Interoperability – fancy word, big consequences
So it also sounds pretty good so far. Entrenched monopoly. Juicy margins. Experienced management. Actually profitable. What could go wrong?
Just as the government effectively created a monopoly, it now wants to undo it.
Interoperability refers to the ability of computer systems and software to exchange data and communicate together. Currently, if you are using PEXA, you are locked into using the exchange regardless if you are a conveyancer, bank or another stakeholder.
The government has tasked ARNECC to develop a regulatory regime to facilitate interoperability between ELNO’s by the end of 2021. Effectively, each ELNO will be mandated to be able to communicate with other ELNO’s. Much of the regime has been agreed upon and will take 1-2 years to implement.
The overall effect on PEXA is negative. Opening the PEXA Exchange will increase competition, likely eating away at PEXA’s margins. Additionally, it will also allow stakeholders to choose the software that best suits their needs, rather than being locked in the PEXA Exchange.
For more on interoperability, check out this useful FAQ.
Competitive landscape
PEXA competes with two much smaller but growing players in the market. Both are immaterial competitors to PEXA today but with the introduction of interoperability, will become much stronger foes:
- Sympli – approved ELNO rolling out a soft launch of its platform to test volumes and functionality
- LEXTECH – facilitates digital mortgage settlements undertaking full ELNO approval
Other risks
As a result of the IPO, Morgan Stanley will sell its 40% stake in PEXA, while Link and Commonwealth Bank of Australia (ASX: CBA), will increase their respective stakes. The fact one major shareholder is selling out isn’t a big concern, however, it’s interesting that Link and CBA chose to increase their ownership. Time will tell who made the wrong move.
Furthermore, while not a direct risk, none of the proceeds raised in the IPO will be used by PEXA to grow the company. Rather, proceeds will be used to primarily allow owners to sell down.
Given the platform was built with Accenture, PEXA risks being reliant on Accenture for critical maintenance services relating to the platform. This gives Accenture bargaining power relating to consulting fees paid, which may increase over time.

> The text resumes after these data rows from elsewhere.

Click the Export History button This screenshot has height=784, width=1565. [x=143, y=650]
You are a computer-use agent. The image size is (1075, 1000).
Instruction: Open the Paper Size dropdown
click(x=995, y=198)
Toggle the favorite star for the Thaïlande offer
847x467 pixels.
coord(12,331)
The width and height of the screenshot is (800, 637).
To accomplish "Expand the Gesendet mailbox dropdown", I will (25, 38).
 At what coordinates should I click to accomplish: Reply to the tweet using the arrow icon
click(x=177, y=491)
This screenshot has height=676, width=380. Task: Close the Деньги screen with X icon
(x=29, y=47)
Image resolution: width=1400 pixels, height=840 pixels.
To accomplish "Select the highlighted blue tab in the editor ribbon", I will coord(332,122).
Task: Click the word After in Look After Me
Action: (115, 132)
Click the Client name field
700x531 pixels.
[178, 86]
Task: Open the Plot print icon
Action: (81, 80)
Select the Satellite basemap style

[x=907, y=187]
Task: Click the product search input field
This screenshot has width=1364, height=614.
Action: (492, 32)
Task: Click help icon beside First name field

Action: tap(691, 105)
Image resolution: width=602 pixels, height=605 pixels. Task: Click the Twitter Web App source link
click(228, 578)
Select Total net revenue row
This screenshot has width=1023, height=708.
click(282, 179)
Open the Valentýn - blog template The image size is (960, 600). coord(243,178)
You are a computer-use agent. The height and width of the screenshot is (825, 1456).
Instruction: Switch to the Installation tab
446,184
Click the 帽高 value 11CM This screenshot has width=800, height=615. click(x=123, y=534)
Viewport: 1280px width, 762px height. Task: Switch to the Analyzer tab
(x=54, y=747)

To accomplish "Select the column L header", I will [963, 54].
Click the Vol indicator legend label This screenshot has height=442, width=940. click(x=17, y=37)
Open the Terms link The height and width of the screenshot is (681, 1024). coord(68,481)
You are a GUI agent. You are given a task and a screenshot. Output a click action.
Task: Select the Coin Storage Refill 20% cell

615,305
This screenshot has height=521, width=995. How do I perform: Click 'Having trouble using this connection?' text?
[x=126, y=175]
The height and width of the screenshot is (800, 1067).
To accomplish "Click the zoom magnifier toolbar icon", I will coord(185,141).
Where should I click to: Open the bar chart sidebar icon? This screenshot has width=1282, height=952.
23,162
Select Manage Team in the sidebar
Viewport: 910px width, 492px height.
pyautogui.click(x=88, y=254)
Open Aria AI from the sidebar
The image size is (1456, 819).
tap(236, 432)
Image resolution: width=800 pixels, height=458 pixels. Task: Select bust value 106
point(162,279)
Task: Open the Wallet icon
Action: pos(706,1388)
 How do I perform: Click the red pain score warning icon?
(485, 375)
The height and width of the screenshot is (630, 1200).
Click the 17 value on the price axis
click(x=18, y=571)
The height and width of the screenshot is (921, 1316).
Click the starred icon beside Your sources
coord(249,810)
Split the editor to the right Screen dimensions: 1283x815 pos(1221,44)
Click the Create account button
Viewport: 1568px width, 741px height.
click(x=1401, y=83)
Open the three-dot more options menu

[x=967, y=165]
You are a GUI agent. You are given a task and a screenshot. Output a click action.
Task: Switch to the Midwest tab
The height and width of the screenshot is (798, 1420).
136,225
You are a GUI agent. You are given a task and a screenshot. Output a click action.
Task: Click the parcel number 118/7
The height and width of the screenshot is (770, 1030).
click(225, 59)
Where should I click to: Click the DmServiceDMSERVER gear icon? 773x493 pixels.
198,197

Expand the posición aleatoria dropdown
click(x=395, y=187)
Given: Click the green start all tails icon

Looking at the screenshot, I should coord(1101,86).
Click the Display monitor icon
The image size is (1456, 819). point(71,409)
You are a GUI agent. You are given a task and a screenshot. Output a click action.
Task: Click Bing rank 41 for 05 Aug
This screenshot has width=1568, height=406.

Arguably the biggest risk on PEXA is the risk of further regulation. Australian Competition and Consumer Commission (ACCC) Chairman Rod Sims has gone on the record requesting PEXA to cut its prices and pushing for reform to encourage competition.
My take
Monopoly businesses are bad for consumers but great for investors. PEXA currently has a leading product in Australia, with immaterial competition and the ability to charge premium prices (within CPI limits).
Any competition will be visible well before it reaches the size of PEXA, mainly due to the cumbersome ELNO regulatory process. Even if a formidable competitor is developed, PEXA could acquire or form a duopoly (much to Sims despair).
The Australian operations is a FCF machine. But at 40x FY21 FCF it’s in the price. To look at it another way, buying shares in PEXA would give you a 2.5% annual FCF yield – with most of that reinvested to expanding the international operations.
I think the international expansion has been overhyped. It’s in the preliminary stages and any market product for England and Wales is at least a few years away. Expanding abroad is no easy task. Given it took PEXA 10 years to develop the Australian business I’m not willing to pay the IPO price for what could eventuate years away in a foreign market.
Wonderful business, but the IPO prices it like one.